Some years back, when I first entertained the idea that these bulbs figuring on the vases represented real hollow bulbs, I sought high and low for evidence of any species of reed growing with such distinct shape that it could be so employed. I made enquires of curators at South Kensington botanical departments, and also at Kew, but without success, and no botanist could afford me the information that I was anxious for. There was no reed, neither roots of reeds, anywhere answering the description.
Yet such reeds grew! It is because the nature of the growth of the reed has assumed a most interesting importance at the present stage of our investigations, that I have introduced these quotations from the ancient writers.
A very valuable piece of information has recently been obtained from Egypt, and we owe our knowledge of it to Mr. T. L. Southgate who read a paper at a Musical Association meeting, upon the pair of Egyptian flutes found and shown by Mr. Petrie. He had obtained tidings and measurements of similar pipes in foreign museums, and gave particulars of experiments as to pitch, and showed a model made according to details communicated to him by M. Maspero of a so-called flageolet with eleven holes, found in ancient Panopolis anterior to the eighteenth dynasty, 1500 B.C. This extraordinary find he stated, was furnished with a moveable beak of the whistle kind, and it gave a scale of semitones and two enharmonic intervals; and the scale, he maintained, corresponded almost exactly with our present chromatic scale. Thus the musical acquirement of the Egyptians was raised to a most exalted level, much beyond anything ascribed to that people, and some head-shakings and symptoms of unbelief became manifest among the curious musicians assembled. I confess that I was among the doubters. Neither the flageolet nor the scale seemed to me to conform to the genius of the people, as shown in their tablets of stone, or papyrus rolls, or wall paintings. The date 1500 B.C.—four hundred years older than the Lady Maket flutes—was understood to be fixed by M. Maspero, and confirmed by other recognised Egyptologists, and the genuineness of the relic seemed vouched for.

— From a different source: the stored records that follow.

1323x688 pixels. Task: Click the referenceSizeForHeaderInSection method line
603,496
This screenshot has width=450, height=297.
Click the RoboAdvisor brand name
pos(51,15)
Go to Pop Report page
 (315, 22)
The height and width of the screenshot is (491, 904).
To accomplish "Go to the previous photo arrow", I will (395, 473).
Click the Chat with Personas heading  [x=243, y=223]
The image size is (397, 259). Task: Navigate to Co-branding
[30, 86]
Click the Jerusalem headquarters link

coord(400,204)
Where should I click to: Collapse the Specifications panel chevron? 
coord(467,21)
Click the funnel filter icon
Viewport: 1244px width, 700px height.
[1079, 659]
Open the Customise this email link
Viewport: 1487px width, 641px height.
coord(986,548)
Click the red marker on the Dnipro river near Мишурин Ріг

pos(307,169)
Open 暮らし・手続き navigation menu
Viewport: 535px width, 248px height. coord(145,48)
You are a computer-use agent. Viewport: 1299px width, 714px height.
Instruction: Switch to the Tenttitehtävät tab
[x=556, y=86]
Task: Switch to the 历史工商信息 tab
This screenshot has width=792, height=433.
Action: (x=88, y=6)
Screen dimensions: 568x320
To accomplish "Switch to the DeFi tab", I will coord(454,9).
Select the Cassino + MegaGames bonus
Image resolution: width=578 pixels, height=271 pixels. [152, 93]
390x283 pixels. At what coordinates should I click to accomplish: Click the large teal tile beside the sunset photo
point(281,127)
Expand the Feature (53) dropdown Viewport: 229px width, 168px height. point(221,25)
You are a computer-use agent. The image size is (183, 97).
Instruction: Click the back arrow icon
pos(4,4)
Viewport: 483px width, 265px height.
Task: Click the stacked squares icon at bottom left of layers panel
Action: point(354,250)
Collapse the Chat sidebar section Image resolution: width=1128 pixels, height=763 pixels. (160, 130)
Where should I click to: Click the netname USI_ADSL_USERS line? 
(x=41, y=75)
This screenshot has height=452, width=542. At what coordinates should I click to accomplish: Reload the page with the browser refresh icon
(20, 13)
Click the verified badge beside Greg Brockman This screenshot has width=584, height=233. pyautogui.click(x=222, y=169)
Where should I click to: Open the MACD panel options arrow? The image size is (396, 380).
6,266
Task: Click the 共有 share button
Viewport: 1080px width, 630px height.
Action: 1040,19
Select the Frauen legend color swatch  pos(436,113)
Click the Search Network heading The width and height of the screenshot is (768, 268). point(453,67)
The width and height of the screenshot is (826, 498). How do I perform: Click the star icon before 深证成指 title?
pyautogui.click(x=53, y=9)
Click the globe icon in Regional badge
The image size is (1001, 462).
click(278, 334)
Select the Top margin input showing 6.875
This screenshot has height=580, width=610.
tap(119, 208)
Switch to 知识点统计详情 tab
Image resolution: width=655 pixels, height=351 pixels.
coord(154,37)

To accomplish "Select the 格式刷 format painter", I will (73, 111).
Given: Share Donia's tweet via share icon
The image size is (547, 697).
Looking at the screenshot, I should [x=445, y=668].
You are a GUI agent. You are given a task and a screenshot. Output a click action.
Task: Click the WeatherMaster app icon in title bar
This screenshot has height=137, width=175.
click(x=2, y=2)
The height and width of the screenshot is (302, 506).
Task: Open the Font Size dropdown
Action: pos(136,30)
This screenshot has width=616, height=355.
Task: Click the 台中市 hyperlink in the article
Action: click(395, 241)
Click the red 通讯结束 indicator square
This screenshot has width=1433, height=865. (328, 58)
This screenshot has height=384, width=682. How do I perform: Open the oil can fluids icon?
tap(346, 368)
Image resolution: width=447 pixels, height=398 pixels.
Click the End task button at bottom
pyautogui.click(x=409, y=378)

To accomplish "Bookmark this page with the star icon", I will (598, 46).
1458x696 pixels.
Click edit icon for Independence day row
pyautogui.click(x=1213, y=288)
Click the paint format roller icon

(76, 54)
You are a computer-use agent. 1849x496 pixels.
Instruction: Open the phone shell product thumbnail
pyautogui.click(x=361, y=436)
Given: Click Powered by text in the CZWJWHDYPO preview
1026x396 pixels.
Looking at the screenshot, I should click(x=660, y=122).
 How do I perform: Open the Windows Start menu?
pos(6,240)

And now comes the strange part of the discovery. It was found that the supposed flageolet beak was no flageolet affair at all, neither in form nor purpose, and that what had been interpreted in the drawing as a whistle mouth was the representation merely of a patch of pitch or bitumen that had in ancient days got attached to the original. About as dumbfounding an experience as that which befel the renowned Mr. Pickwick at the deciphering of the ever memorable Roman inscription. We may now sing old Hummel’s chorus:—
“Light, light in darkness,
The daylight dawns;”
for the mistake brought out the secret, and the information long wanted was to be had for the asking, and came out in a very matter of fact way. M. Maspero says that the head piece found with the pipe was a hollow piece of reed, bulb shaped, and that it was a custom to grow such bulbs by subjecting the reed during its early growth to artificial constraint. Places in the reed would be chosen, round which, when it was about half an inch in diameter, a string or other fibre would be wound closely, and the reed so treated left otherwise to grow to its proper growth of about exteriorly three quarters of an inch. The artificial waist therefore remained with, say, a quarter inch interior diameter, whilst the other portion expanded in growth as usual, and thus these mysterious bulbs were formed. The explanation is delightfully simple, and the wonder is that no one thought of it before, for I expect that there are similar practices of reed torture going on in other parts of the world, which probably even our botanists could have made us acquainted with.